While the U.S. waits to hear how the Supreme Court will rule in Students for Fair Admissions (SFFA) vs. Harvard College and SFFA vs University of North Carolina (UNC), higher education experts in California already know what the postsecondary world could look like without affirmative action, the consideration of race as one of many elements when deciding admission.
Proposition 209, passed in 1996, banned affirmative action in California. Thomas Saenz, president and general counsel of the nonprofit Mexican American Legal Defense and Educational Fund (MALDEF), said the law’s passing had an immediate negative impact on the number of Black and Brown students attending the state’s public flagship institution.

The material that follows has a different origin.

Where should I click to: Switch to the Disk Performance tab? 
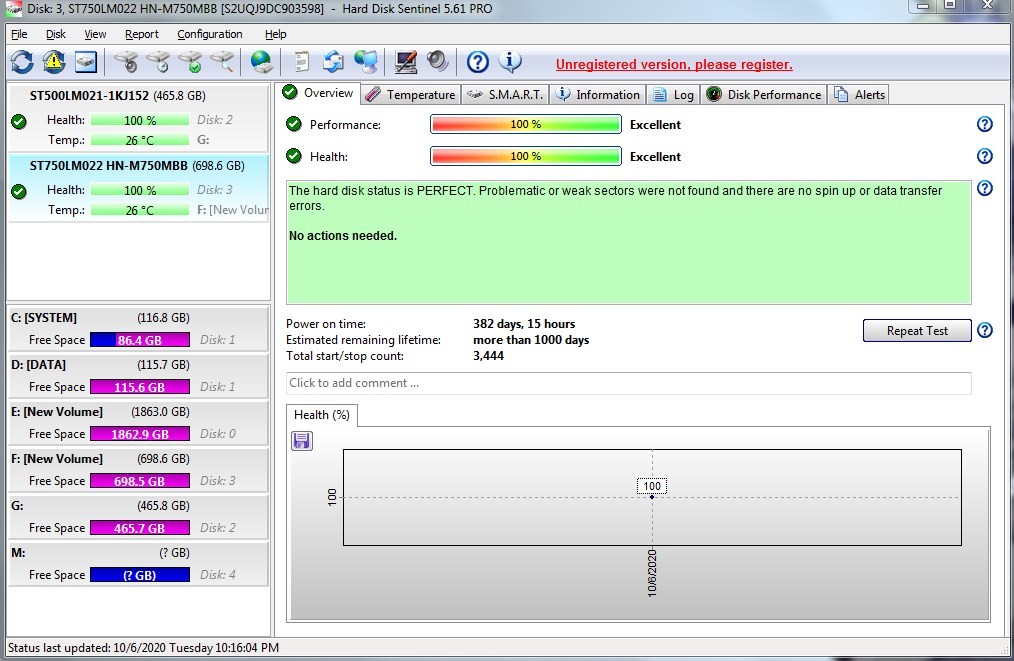coord(764,95)
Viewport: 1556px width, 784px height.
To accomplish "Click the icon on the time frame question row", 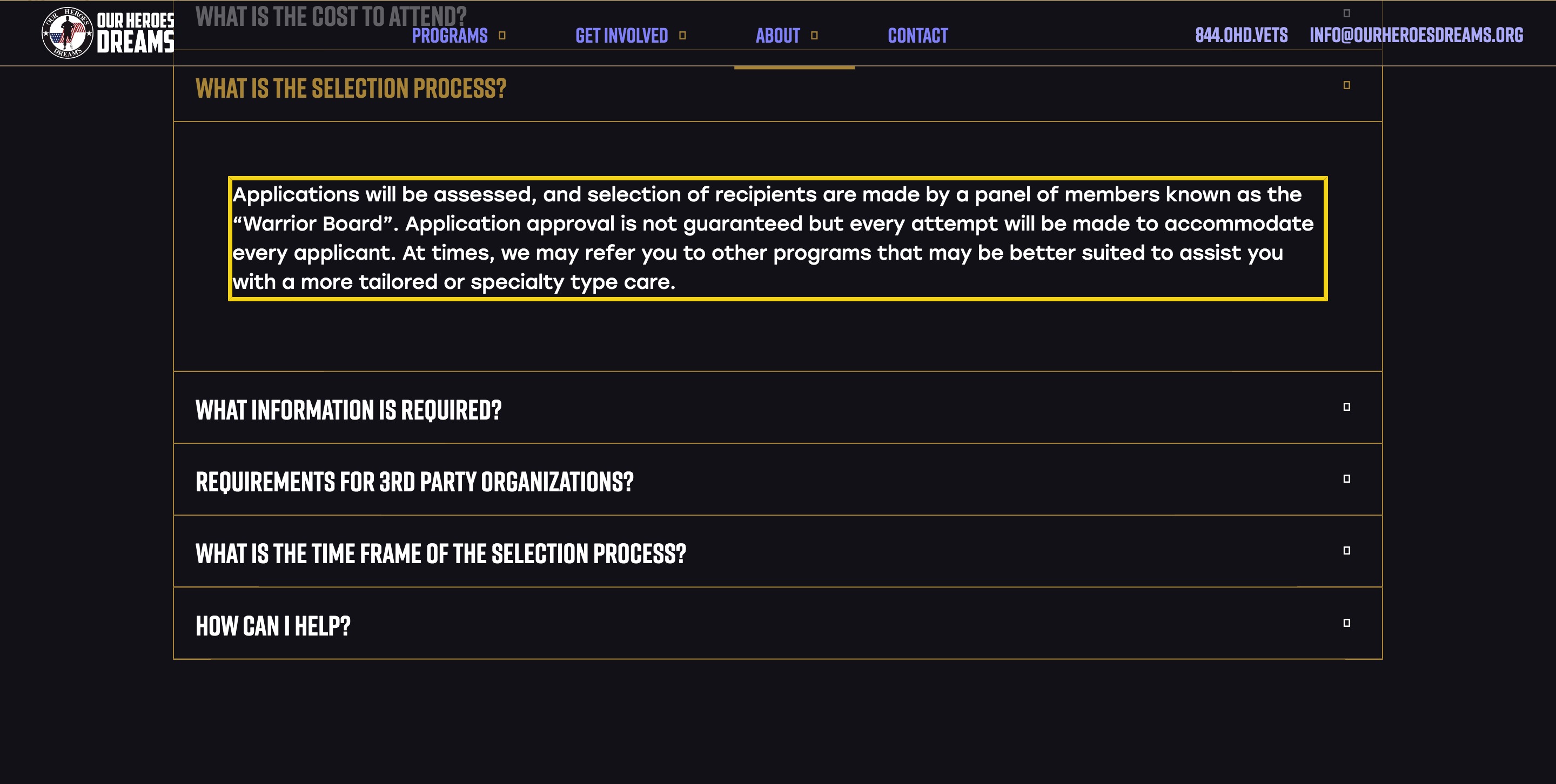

“The gap between representation in high school and representation in the University of California expanded further, and in the ensuing years has gotten even larger,” said Saenz at a webinar hosted Wednesday night by The Campaign for College Opportunity, a coalition of business, civic, and ethnic groups from around California working together to help the next generation of students access college.
In the 26 years since proposition 209’s passing, other states have enacted similar laws. Saenz said that overinterpretation of the law’s restriction pulled other equitizing measures in higher education into question, like affinity groups and ethnic studies courses. The proposition had what Saenz called a “chilling effect” that prevented other, equitizing steps from being taken in higher education in the state.
The Supreme Court’s upcoming decision in SFFA vs. Harvard and UNC could produce a similar chilling effect on the measures taken by federal or state governments and institutions that increase access, equity, and inclusion for underrepresented groups in higher education, experts said at the panel. Each agreed that it is vital that institutions and policymakers take steps to combat the stymying of educational equity and access practices.
“We know well-intentioned people are out there being cautious, watching the way the wind blows,” said Michaele Turnage Young, senior counsel with the National Association for the Advancement of Colored People (NAACP) Legal Defense and Education Fund. “It remains important to ensure that all students have equal opportunity to get into higher education.”
Dr. Stella Flores, an associate professor of higher education and public policy at the University of Texas at Austin, laid out the economic and social ramifications of a continued lack of equal access and opportunity for students of color across the U.S. She cited the 2020 Citigroup study that revealed an estimated $16 trillion in economic losses due to racial discrimination in jobs and employment.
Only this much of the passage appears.